As such, there will be readers of 1948 who will howl with outrage at Morris' acknowledgement of the fact that there were some atrocities committed by Israelis during the course of their bloody War of Independence.

Others will be uncomfortable with his presentation of the fact that, at certain points of the conflict, the Israelis outgunned the Arabs, even though the few hundred thousand Jews in the country were outnumbered by the tens of millions of Arabs and Muslims in the region who opposed them.

But the general thrust of the narrative is inescapable.

War was inevitable, not because the Zionists were imperfect or wanted of a larger Jewish state than the truncated province offered them in the various partition plans, but because the Arabs never once considered making peace with the Jews on any terms.

"The 1948 war, from the Arabs' perspective, was a war of religion as much as, if not more than a nationalist war over territory," Morris writes. "Put another way, the territory was sacred its violation by infidels [Jews] was sufficient grounds for launching a holy war and its conquest or reconquest, a divinely ordained necessity … The evidence is abundant and clear that many, if not most, in the Arab world viewed the war essentially as a holy war."

Unlike popular historians such as Larry Collins and Dominique Lapierre's O Jerusalem!, so familiar to readers on the subject, there is no escape from the general into the particular and personal via anecdotes. Without the human interest angles, all we are left with are the results of Morris' unforgiving scholarship in this clearly written and exhaustive volume.

Morris once refused service in the Israel Defense Force because of his opposition to Israel's presence in the territories, and is still reviled by many on the right. But in recent years, he has spoken of the need for Israel to act to stop the threat of nuclear attack from Iran. He has also ruminated publicly that Israel's first prime minister, David Ben-Gurion, may have erred by not doing what the Jewish state's opponents accused him of having done: actively seeking to push all the Arabs out of the country.

There is nothing about that in 1948, but what does come through is a lack of illusions about Arab war aims, notwithstanding the intentions of the Jews.

If the number of Arab atrocities against Jews were few (though terrible), he notes, it is only because they lost most of the battles and thus had fewer chances to commit crimes.

As for the tragedy of Palestinian refugees, though he has no illusions about the desirability for many Israelis of having fewer Arabs in the territory under their control, Morris comes straight to the point about the responsibility for their suffering.

"The refugee problem was created by the war — which the Arabs had launched," he asserts.

And, for all of his reputation as a critic of Israel, Morris also points out something in his conclusion that even the Israeli government is often reluctant to say: that there were two sets of refugees created by the war since nearly as many Jews were forced to flee from Arab countries as Arabs who fled from Israel.

HAUNTED BY DEFEAT
Sixty years after winning a brutal war in which there was plenty of nastiness on both sides, the problem for Israel remains the same. Despite Israel's willingness to make peace and share the land, the Arabs are still refusing to do so whether, as Imam Mudeiris says, the Jews are nice are not.

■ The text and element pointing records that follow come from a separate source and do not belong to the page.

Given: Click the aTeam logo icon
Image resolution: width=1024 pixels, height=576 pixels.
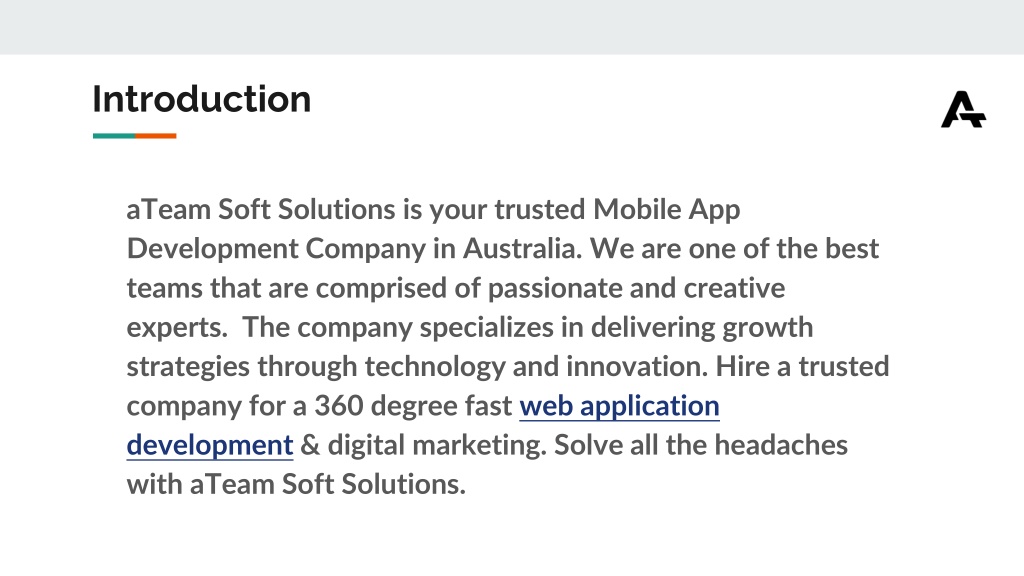Looking at the screenshot, I should click(x=963, y=109).
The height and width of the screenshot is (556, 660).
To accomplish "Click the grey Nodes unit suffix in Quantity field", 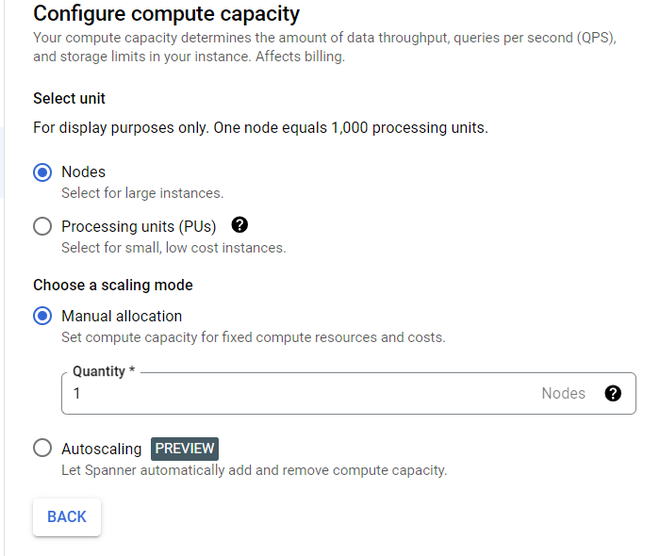I will (563, 394).
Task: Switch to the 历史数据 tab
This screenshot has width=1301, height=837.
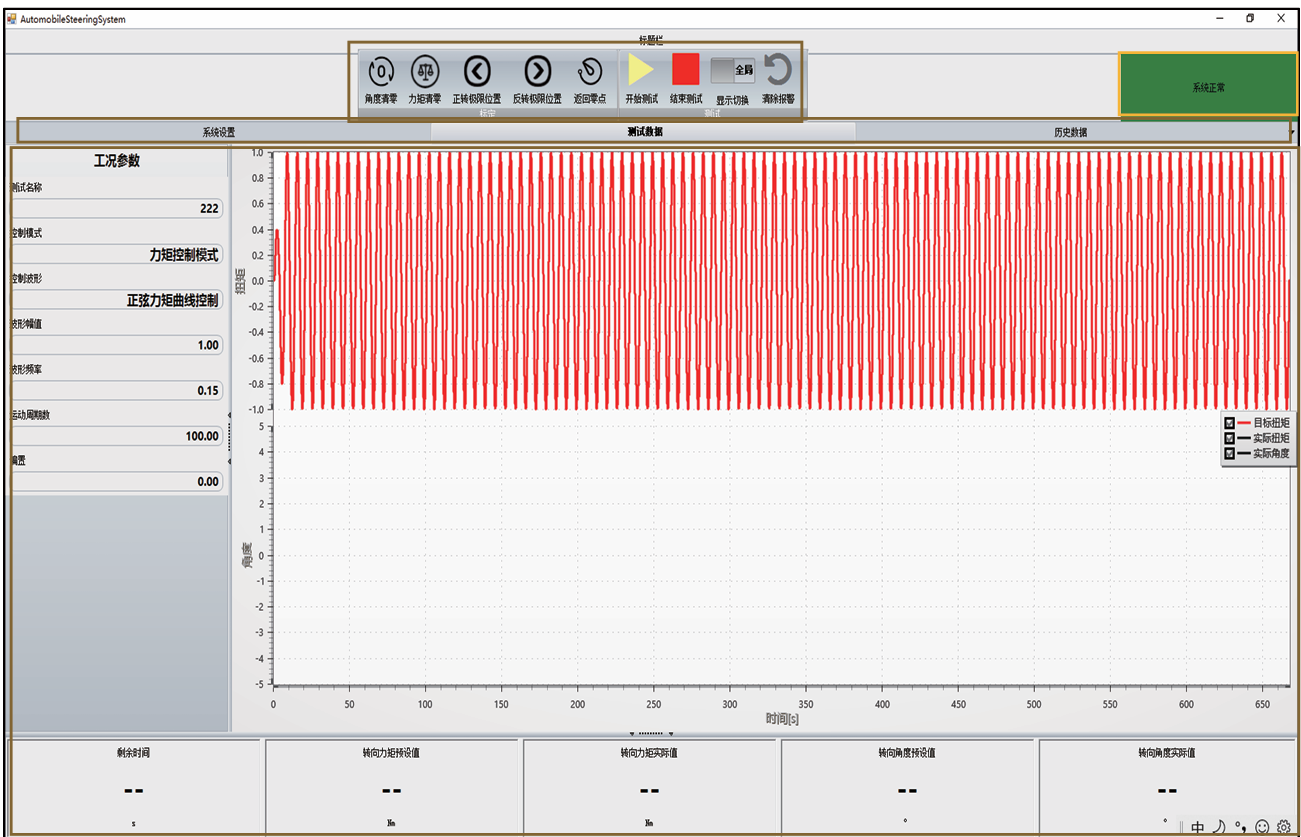Action: 1069,132
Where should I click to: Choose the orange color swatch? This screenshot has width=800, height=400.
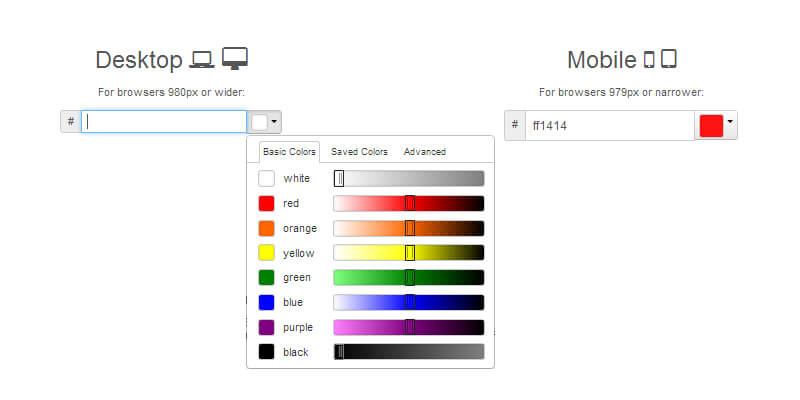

"1948 has haunted, and still haunts, the Arab world on the deepest levels of the collective identity, ego and pride. The war was a humiliation from which that world has yet to recover," Morris writes.

Despite peace process and some treaties, he understands that still "the Arab world — the man in the street, the intellectual in his perch, the soldier in his dugout — refused to recognize or accept what had come to pass. It was a cosmic injustice."

The "jihadi impulse" is, more than ever, the dominant motive in Islamic life and nothing the Israelis can do or say will change that. All they can do is what they did in 1948, win and survive, and hope that their enemies will eventually have a change of heart.

But, as Morris notes in his final paragraph, the challenge from Iran and its terrorist allies leaves us still understanding that "whether 1948 was a passing fancy or has permanently etched the region remains to be seen."